At what dose do you guys recomend of the Nolvaldex???

THanks

BigPHX


Wow BigPHX that is a great question!!!
 
BigGuyPHX said:
Quote:
Originally Posted by rambleon
Agreed. Fem does kill gains if overused. I usually only use it while on trenbolone. It is a matter of striking a balance tho. If ur sensitive to gynecomastia u can feel when its not enough pretty fast and so adjust ur dose. Needless to say the dose should be as small as possible while still killing the gynecomastia. The excess of hormones in ur body will insure that u still get gains only not as impressive as without the Femera - letrozole - . Who wants impressive gains if half of them are in the shape of bitch tits? With a cycle like urs i'd use the Femera - letrozole - to kill the gynecomastia then go with Nolvaldex - tamoxifen citrate - from then on. If bloat becomes a problem use Arimidex - anastrozole - instead of the Femera - letrozole - .

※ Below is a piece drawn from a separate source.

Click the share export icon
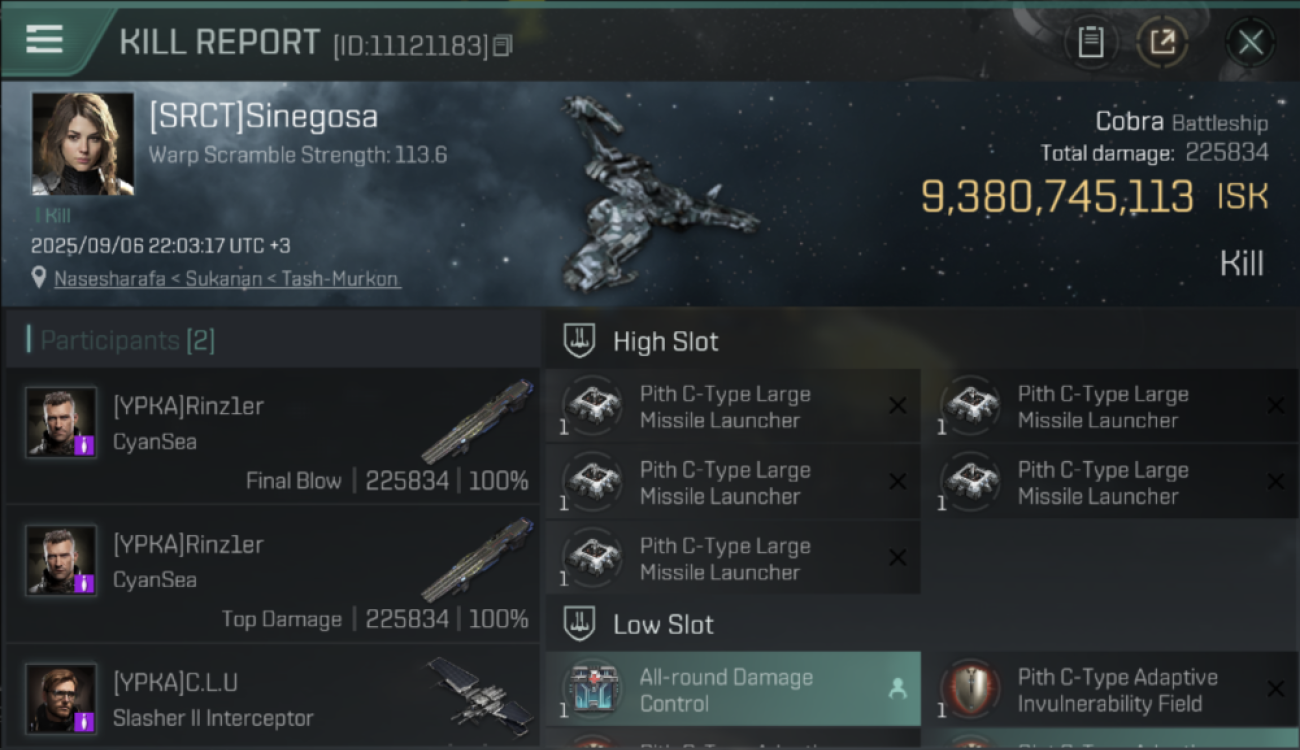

At what dose do you guys recomend of the Nolvaldex???

THanks

BigPHX


Wow BigPHX that is a great question!!!



try 20 mg ed and adjust as needed

good luck
 
rambleon said:
try 20 mg ed and adjust as needed

good luck

agreed, if you wake up one day and your nips are lookin bad its not uncommon to take 60mg for a day, then 40 until sympthoms start to go away, and then 20 EOD.
 
you only got Nolva PHX? i like DEX better......

nolva is a pain.

Letro sucks and if you use too much you leave yourself susceptible to breaks tears strains etc.... your body needs SOME estrogen or else you will be walkin like the fuckin tin man

Half Pint - very true bro....why did you change you rname when u came over here lol
 
THanks bros...
This was my first "real" run in with sides, so I was not schooled 100% on what to do.
I'm not clear on this... If my Gyno is fully cleared up for over 2 weeks should I try to run without the Nolvaldex or should I run it just in case???

I was running a higher dose of dboll when the sides kicked in and I was not running anavar. Now I'm running both at 20mg ED plus test e 250mg pw. I feel great, strong, mind clear, horny, and spot on with every thing. (best I felt in years!)

So again Nolvaldex should I run it or not??? Also 2 weeks left on this cycle.